All that makes sense, but here I am, years down the line, and I still hear that voice saying that "you're worthless; that you can't do anything right; you screw up Everything you Touch etc etc."

I was supposed to be in Atlanta last weekend.  I planned to be in Atlanta for a Vanity Club function.  I promised people that I would be there, but I'm not.  Why?  Because I flat-out can't afford it.  Meanwhile, there's a lot of people there who have money to burn, and can travel all over the country, because Obviously they're better than me.  They were able to get good jobs, and make the Right Moves, and retire comfortably.  I will never be able to do those things.  How do I know that?  Economic reality and because the voice in my head tells me so.  I try and I try and every time I fail I hear about it.

I am my own worst critic.

What do I gain out of debasing myself? Why do I do it? I don't know.  I really don't.  I don't gain anything, and I know that, in fact, all I get from it is reaffirmation of my own worthlessness.  All I gain from it is to cower back into my shadowy corner.

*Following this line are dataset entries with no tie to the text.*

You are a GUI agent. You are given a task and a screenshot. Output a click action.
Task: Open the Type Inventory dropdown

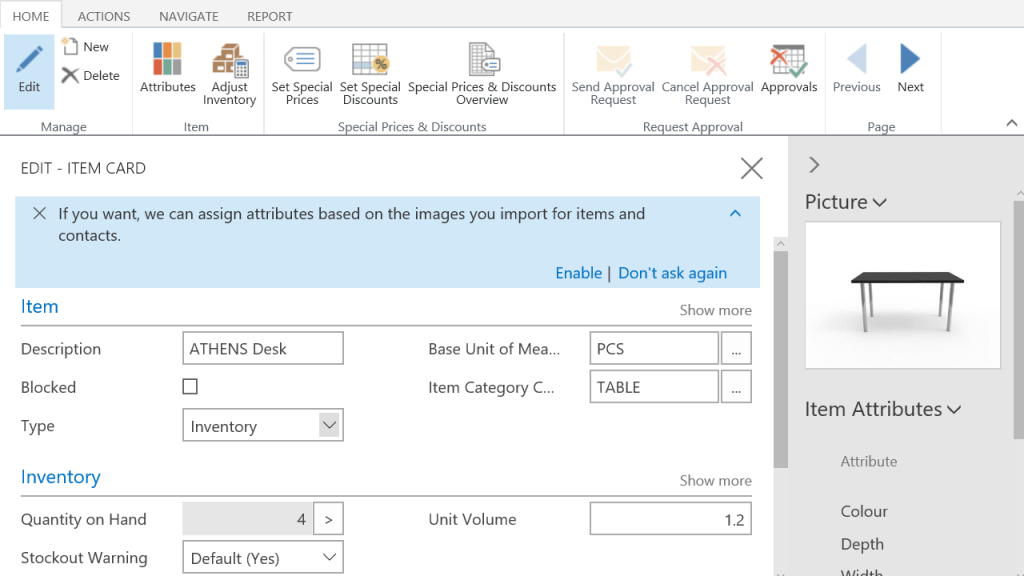[x=329, y=425]
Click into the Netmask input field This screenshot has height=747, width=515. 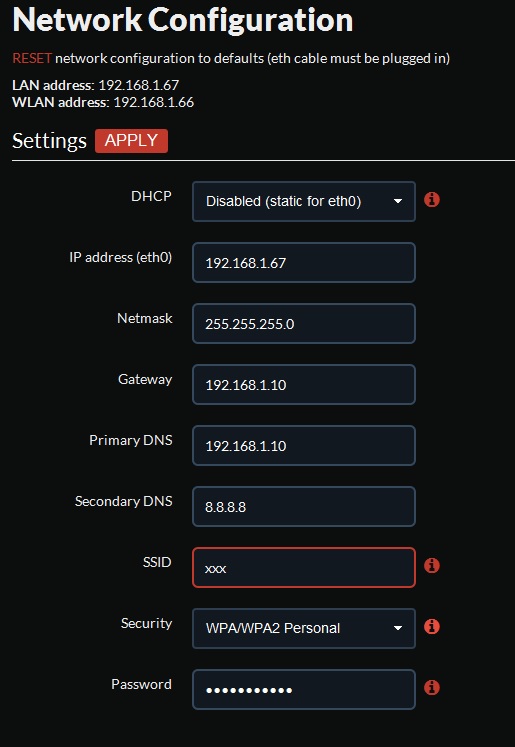click(x=304, y=323)
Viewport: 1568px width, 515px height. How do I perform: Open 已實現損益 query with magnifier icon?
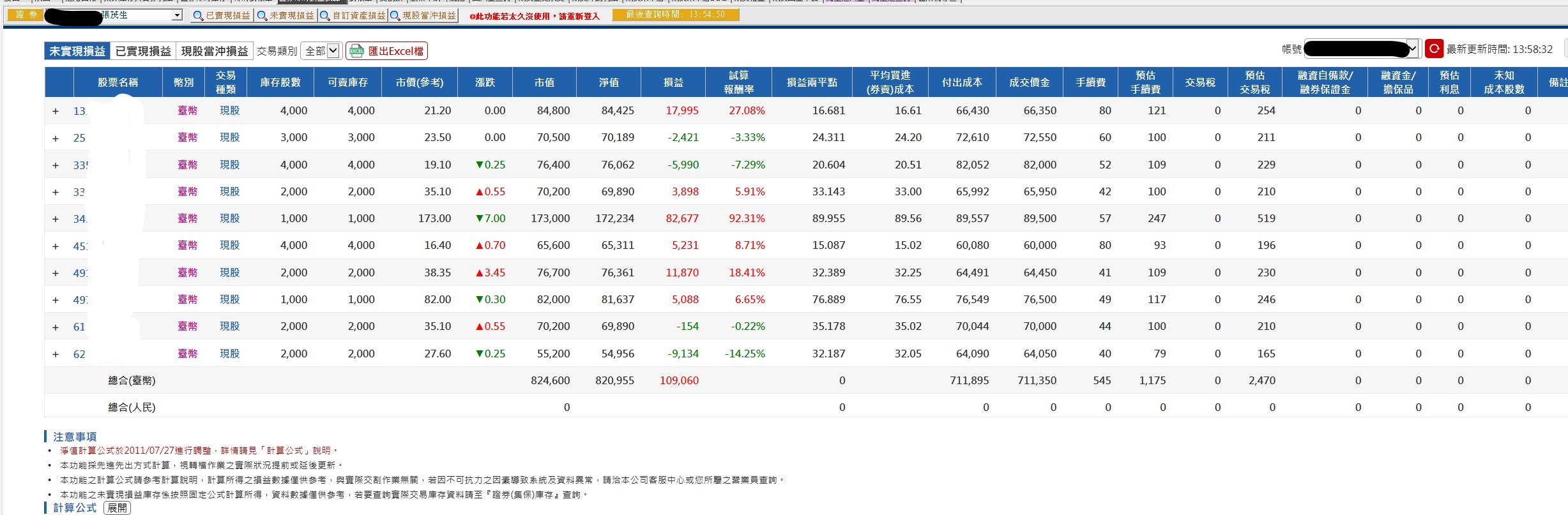(222, 15)
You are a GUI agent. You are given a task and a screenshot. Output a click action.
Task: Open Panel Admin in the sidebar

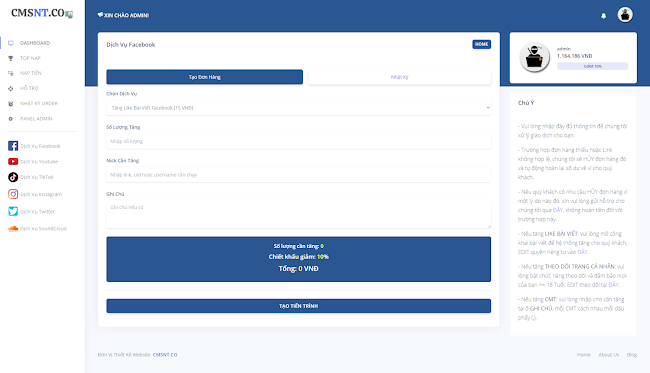(30, 119)
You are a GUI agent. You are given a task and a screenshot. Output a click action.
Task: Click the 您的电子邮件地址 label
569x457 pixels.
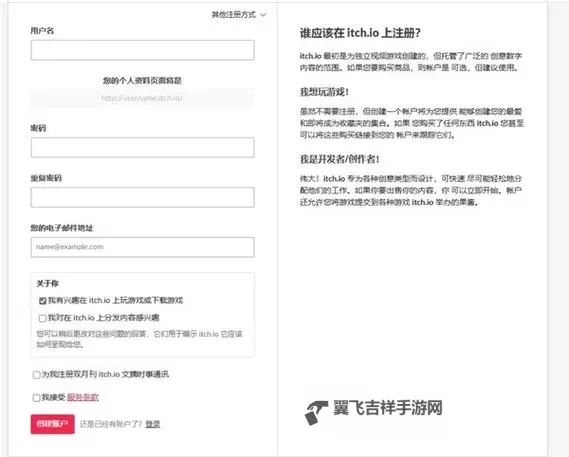coord(62,228)

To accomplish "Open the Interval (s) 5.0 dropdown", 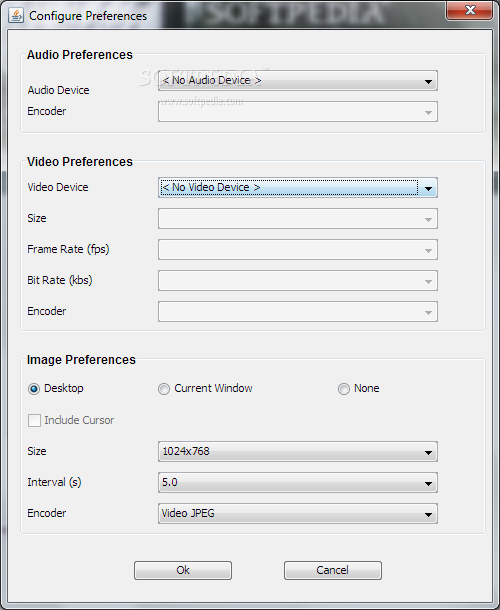I will [298, 483].
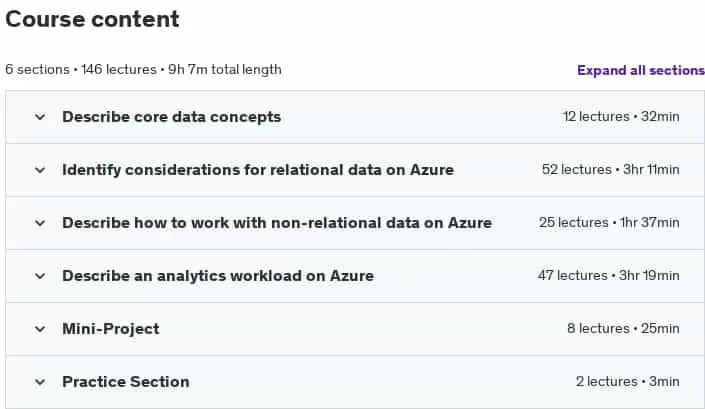Select the Describe core data concepts title

coord(172,117)
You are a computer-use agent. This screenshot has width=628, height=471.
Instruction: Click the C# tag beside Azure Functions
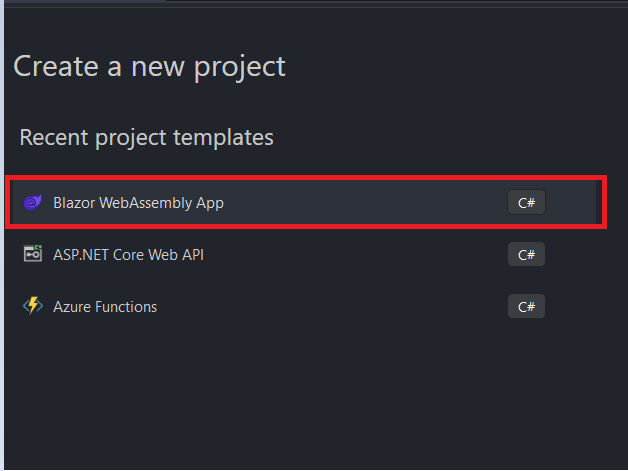[x=526, y=306]
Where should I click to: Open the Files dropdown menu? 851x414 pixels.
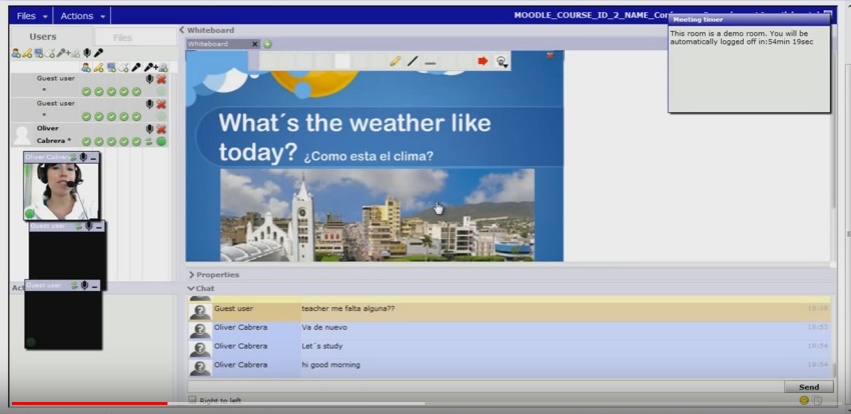point(31,16)
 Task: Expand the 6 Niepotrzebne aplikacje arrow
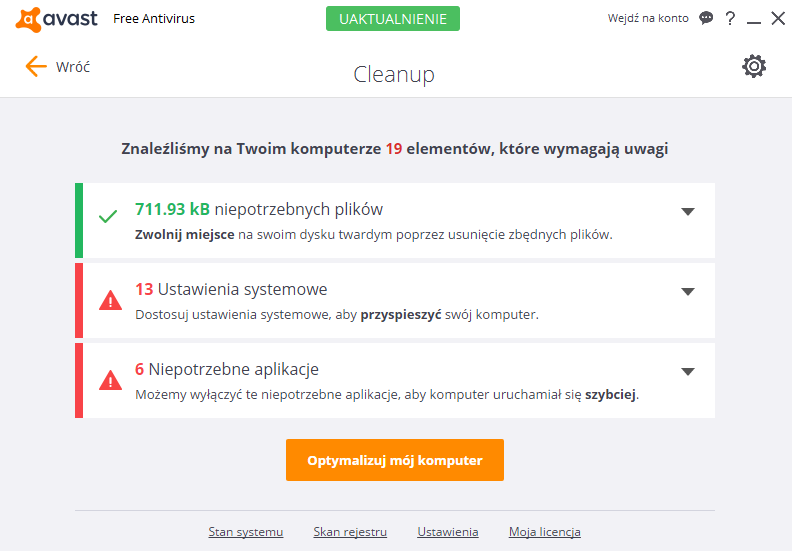point(687,372)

It used to be that voice was my motivation for good.  When I went to college, it was "you're never going to graduate; I don't even know why you're bothering; this is all kinds of money you're spending; it could be going to other things; but no- you had to show off, and try to show off that you of all people could graduate college; what the hell were you thinking anyway, asshole?"

And then I graduated.  There I was with teaching degree and I didn't have a job.  I was bartending- I couldn't find real work- we were in a recession- "but course no one's going to hire you; who the hell would want you in front of their kids; don't even want something like you; after all you have that dark secret inside of you; don't you even try; you have that dark secret and we all know it; we all see it; you can't hide shit; you are worthless."

Well, I DID hide it.  And hide it well.


So why do I have that soundtrack in my head and why can't I stop it?  What is it that gives that voice so much Authority that I obey it so instantly- so unflinchingly?  It's giving me orders.  Orders are to be obeyed: you follow orders.


Well, I'll tell you.

That voice in my head that I constantly hear berating me and telling me I'm worthless and all those wonderful horrible things...

When I hear those things...

I hear it in my father's voice.

That's the voice in my head.

And he doesn't even know it.

I was raised back in the 60s-80s.  Back then, it was common to spank your kids.  I remember a conversation we had in first grade at lunch.  We (the boys) were comparing what our dad's used as implements for spanking: belt, hand, fist, hot wheels track, etc.  It was given that we'd all been spanked.

Back then, you did what you were told or you got hit.  That's how a Man was raised.

There's much more to it, but that's where I'll leave it.  My father busted his ass working to keep food on the table and a roof over our head.  He worked HARD for his family.  He did the best he could.

Yet

That voice in my head... telling me I'm worthless, telling me I'm unwanted, a screw up...  is His.

The voice in my head- the Darkness- telling me I should just end it?  That's mine.

Courage?

Soldiers have courage.  People who speak Truth to power despite consequences have courage.

I did what I HAD to do to survive: Transition.  I did what I NEEDED to do- that's not courage.  Courage is going above and beyond.

I catch Hell for transitioning nearly every single day.  I've destroyed my life.  Courage would be removing myself from the Pain.

What do I gain from denying I have Courage?  I sleep at night, knowing I'm telling the Truth.  No longer living a Lie.

If I wanted to keep living a Lie, I would've never come out to anyone.

So I gain Peace of Mind.

Such as it is.

Be well.








1 comment:

  1. My inner voice also belongs to my father, so you are not alone. His favorite saying was "Marcia (insert male name) you'd F up a good train wreck." As I have come out, that voice has driven me crazy-wondering how I will F up all the lives around me by living an authentic life.